**Activity list**
A – In the notebook, why does the base URL in the cell headed "variables for setting parameters" contain "dct=PS"? Answer in one to three sentences.
B – Using the notebook, answer these:
(i) What value is assigned to rpp?
(ii) What start and end dates are set for the posted-date range of the public submissions?
(iii) In the datetime test, how many seconds after now is later set?
C – Echo the notebook from "# datetime package" to "now = datetime.now()".

**Reading text**
# Public Commenting in a Pandemic

## References

API documentation: https://regulationsgov.github.io/developers/basics/

In [1]:
# import packages
import pandas as pd
import numpy as np
import requests
import urllib
import json
import time
import os

# datetime package too: https://docs.python.org/3/library/datetime.html
from datetime import datetime
from datetime import timedelta

In [None]:
# test datetime -- CAN SKIP
now = datetime.now()
print("recorded time is " + str(now))

timeIndices = []
totalIndices = 5
for index in range(0,5):
    timeIndices.append(now)

later = now + timedelta(seconds = 5)
print("later time is " + str(later))

while True:
    currTime = datetime.now()
    if (currTime < later):
        print("not yet")
        time.sleep(1)
    else:
        print("finally waited long enough")
        break;

In [None]:
# test retrieving chunk time -- CAN SKIP
t1 = 1*60+58
c1 = 20000
cx = numPS
tx = t1*cx/c1

print(str(round(tx))+' seconds')
print(str(round(tx//60))+' minutes, '+str(round(tx%60))+' seconds')
print(str(round(tx/60//60))+' hours, '+str(round(tx/60%60))+' minutes')

In [2]:
# Specify the path of the folder where the data are saved
filePath = "C:/Users/mark/Box Sync/_MF/Assignments/Insights/Public Commenting and COVID-19/Data/"

# general variables for setting parameters
APIkey = "fYTx9mVjuwc2ZSsdqmbgdtSqx7HGUd3aCRkiH6bC"
rpp = 1000
pageIndex = 0
po = pageIndex * rpp

## Endpoint: documents

### Public Comments: Jan 2020 - May 2020

In [3]:
# variables for setting parameters: document type = Public Submission
baseURL_PS = "https://api.data.gov/regulations/v3/documents.json?encoded=1&countsOnly=0&dct=PS&so=ASC&sb=postedDate"
pdStart = '01/01/20'
pdEnd = '05/31/20'

In [4]:
%%time

# set parameters to retrieve PS documents
params = {'po': po,
          'rpp': rpp,
          'api_key': APIkey,
          'pd': pdStart+'-'+pdEnd}

# retrieve comments using Requests library and check GET request response 
dcts_response = requests.get(baseURL_PS, params=params)
RL_remaining = int(dcts_response.headers['X-RateLimit-Remaining'])
print("Status Code: "+str(dcts_response.status_code),
      'Request URL: '+str(dcts_response.request.url)+'\n',sep='\n')

Stored records
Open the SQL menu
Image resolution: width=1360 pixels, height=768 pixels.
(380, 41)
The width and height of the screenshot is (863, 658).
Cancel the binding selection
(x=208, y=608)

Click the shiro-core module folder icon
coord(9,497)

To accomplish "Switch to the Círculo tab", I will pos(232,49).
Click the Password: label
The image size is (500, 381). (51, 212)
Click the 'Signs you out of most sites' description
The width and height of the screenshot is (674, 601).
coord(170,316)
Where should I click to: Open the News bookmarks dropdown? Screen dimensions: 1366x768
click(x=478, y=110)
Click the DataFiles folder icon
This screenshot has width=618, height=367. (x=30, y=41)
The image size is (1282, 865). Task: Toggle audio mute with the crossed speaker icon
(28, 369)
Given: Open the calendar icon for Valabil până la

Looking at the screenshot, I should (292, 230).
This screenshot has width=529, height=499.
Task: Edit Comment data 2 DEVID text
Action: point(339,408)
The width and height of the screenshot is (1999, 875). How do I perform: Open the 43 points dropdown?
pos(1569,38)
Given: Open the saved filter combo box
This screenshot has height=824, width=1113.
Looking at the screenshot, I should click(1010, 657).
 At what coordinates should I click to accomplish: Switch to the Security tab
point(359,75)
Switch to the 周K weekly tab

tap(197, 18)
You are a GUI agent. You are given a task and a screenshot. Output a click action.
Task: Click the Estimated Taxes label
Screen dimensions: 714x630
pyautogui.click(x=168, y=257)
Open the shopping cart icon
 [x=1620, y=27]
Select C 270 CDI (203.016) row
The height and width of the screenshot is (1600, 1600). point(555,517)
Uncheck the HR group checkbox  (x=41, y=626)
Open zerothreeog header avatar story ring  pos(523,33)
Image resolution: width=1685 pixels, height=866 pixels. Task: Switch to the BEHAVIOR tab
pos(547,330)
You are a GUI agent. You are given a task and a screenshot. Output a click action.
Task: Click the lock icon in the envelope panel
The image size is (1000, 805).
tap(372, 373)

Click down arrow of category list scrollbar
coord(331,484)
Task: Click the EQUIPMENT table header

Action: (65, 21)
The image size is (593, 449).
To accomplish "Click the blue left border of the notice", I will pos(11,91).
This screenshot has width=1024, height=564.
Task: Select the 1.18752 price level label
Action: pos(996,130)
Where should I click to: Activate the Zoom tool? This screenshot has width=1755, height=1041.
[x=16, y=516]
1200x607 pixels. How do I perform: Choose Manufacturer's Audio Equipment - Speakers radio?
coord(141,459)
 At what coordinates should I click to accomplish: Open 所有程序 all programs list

**Solutions to the tasks**
A – The comment on that cell gives the document type as Public Submission, and "dct=PS" sets that parameter. The request therefore retrieves public submission documents, which are the public comments covered under the "Public Comments: Jan 2020 - May 2020" heading.

B –
(i) 1000
(ii) Start '01/01/20' and end '05/31/20'
(iii) 5 seconds

C –
# datetime package too: https://docs.python.org/3/library/datetime.html
from datetime import datetime
from datetime import timedelta

In [None]:
# test datetime -- CAN SKIP
now = datetime.now()